I suspect, as have others, that this is not the speech that the Nobel Committee would necessarily have preferred. It is – in the end – a defense of war of necessity and the use of force in an imperfect world. Obama’s remarks may be bound up with ‘just war’ talk but make no mistake it is a defense of the use of war to fight ‘bad people.’ As Barack argued:
We must begin by acknowledging the hard truth: We will not eradicate violent conflict in our lifetimes. There will times when nations – acting individually or in concert – will find the use of force not only necessary but morally justified.
Then Obama spoke another truth. That is, that states are uncomfortable and or unwilling to use force.
I raise this point, I begin with this point because in many countries there is a deep ambivalence about military action today, no matter what the cause. And at times, this is joined by a reflexive suspicion of America, the world’s sole military superpower.
This unmasking the truth is relevant to global governance. The effort to enlarge the membership of the Gx process and draw in the rising powers – India, China and Brazil – will inevitably result – I anticipate – that wanted or not this club will be called on act in the face of conflict, proliferation and terrorism.
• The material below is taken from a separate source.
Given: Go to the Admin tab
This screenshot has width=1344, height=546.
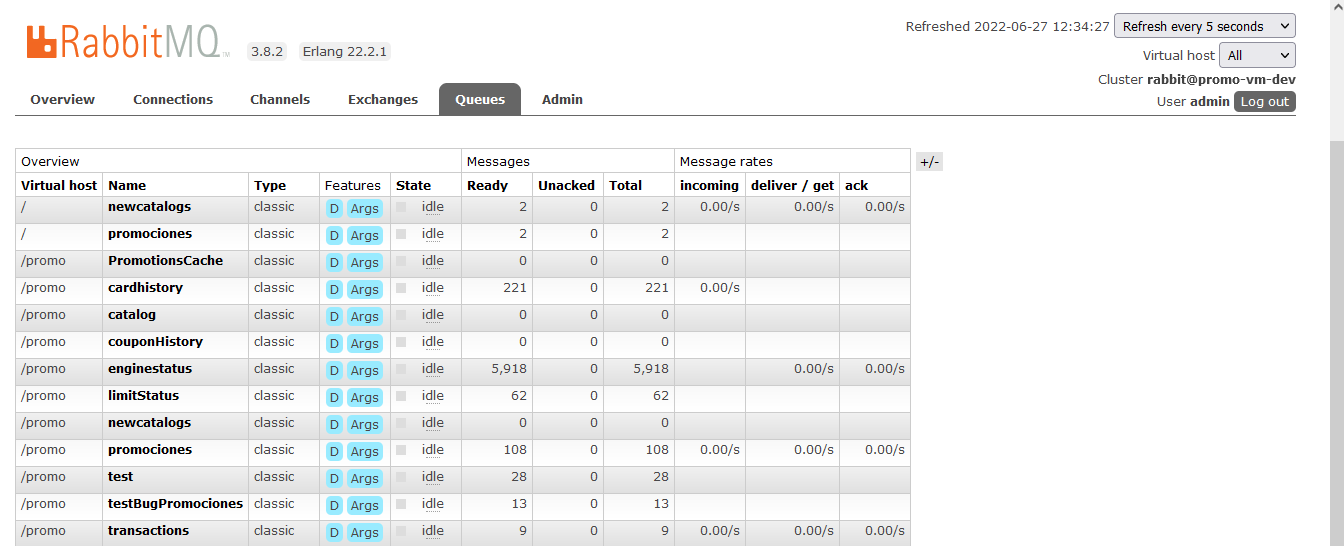Looking at the screenshot, I should pos(562,99).
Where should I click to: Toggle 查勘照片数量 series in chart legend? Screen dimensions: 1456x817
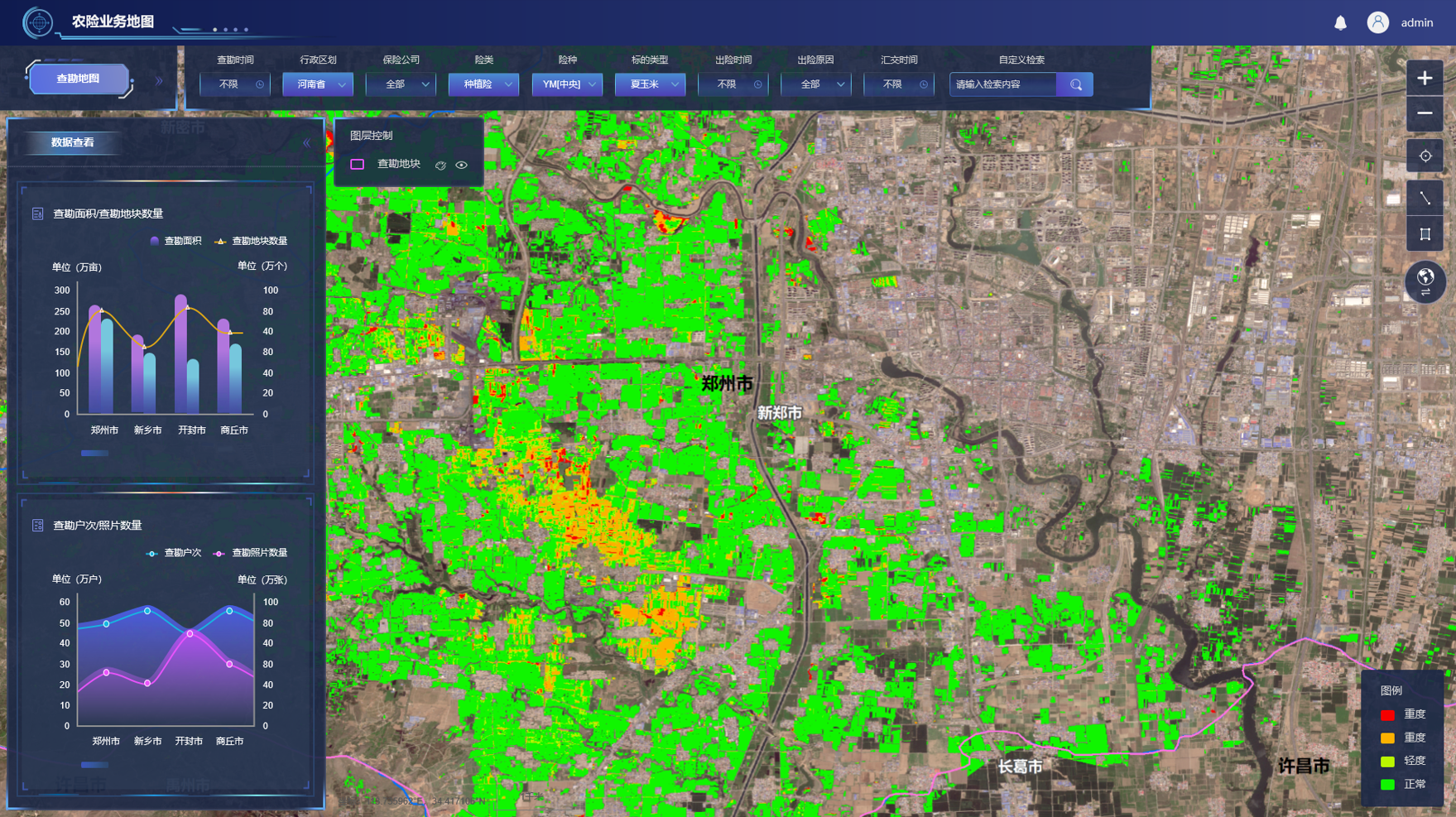(x=252, y=553)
The rising powers are deeply reluctant. Indeed China in particular but also India and Brazil have preferred the defense of sovereignty and the principle of “non interference” in the domestic affairs of others. But Obama is signaling that this is insufficient.
As Obama chillingly declared:
For make no mistake: Evil does exist in the world. A non-violent movement could not have halted Hitler's armies. Negotiations cannot convince al Qaeda's leaders to lay down their arms. To say that force may sometimes be necessary is not a call to cynicism - it is a recognition of history; the imprefections of man and the limits of reason.